- JPMorgan's president, Daniel Pinto, said the bank plans to increase staff this year.
- The focus will be on growth areas in retail, payments, and investment banking, Pinto told Bloomberg.
- JPMorgan reported a record annual profit of close to $50 billion in 2023.
Good news for anyone hoping to land a job on Wall Street: JPMorgan plans to expand its employee ranks this year.
"When I look at our plans, we will increase our staff this year, for sure," the bank's president, Daniel Pinto, said in an interview with Bloomberg at the World Economic Forum — an annual gathering in the Swiss ski resort town of Davos. Nearly 3,000 attended the conference this year including CEOs, billionaires, and government officials.
JPMorgan — which currently employs around 320,000 people — plans to double down on its core investment areas in retail, payments, and investment banking this year, Pinto said in the interview. He added that the bank "has the returns and the firepower to continue investing through the cycles and that is really what allows us to continue, regardless of the economic environment, to continue growing."
JPMorgan's plans for expansion also come on the heels of the most profitable year in its history. In 2023, the bank recorded a net income of close to $50 billion — marking a 32% jump from 2022 and beating its own record from 2021.
And its hiring goals also stand in contrast to its competitors — many of whom have announced in the past year plans to downsize.
Citigroup announced last week that it would be laying off around 20,000 workers over the coming three years as part of a corporate restructuring initiative internally known as "Project Bora Bora." Citi's announcement also follows what it called a "very disappointing" fourth quarter of 2023. Last year, major investment banks like Goldman Sachs and Morgan Stanley also made staff cuts.
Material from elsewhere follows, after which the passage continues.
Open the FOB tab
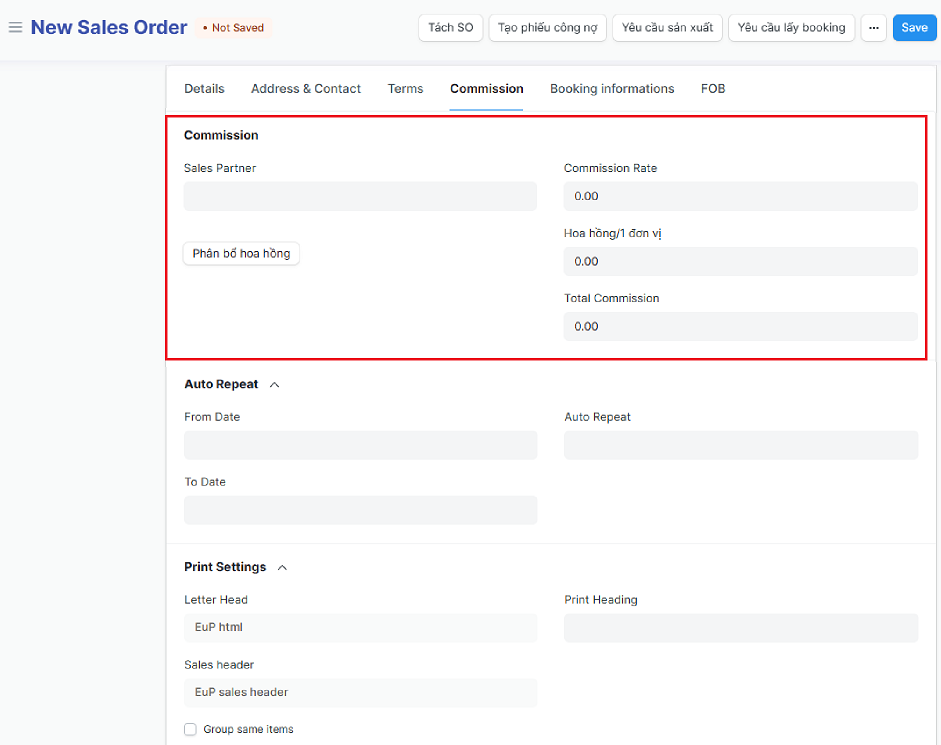 (713, 89)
Major institutions on Wall Street have been tightening their belts in recent years amid a decline in dealmaking. In 2023, mergers and acquisition deals fell short of $3 trillion for the first time in a decade, and marked a 30% decline from the year prior. And while the forecast for 2024 still remains murky, investors say they're looking to signs like CEO confidence, corporate cash coffers, and inflation as they pray for an M&A rebound.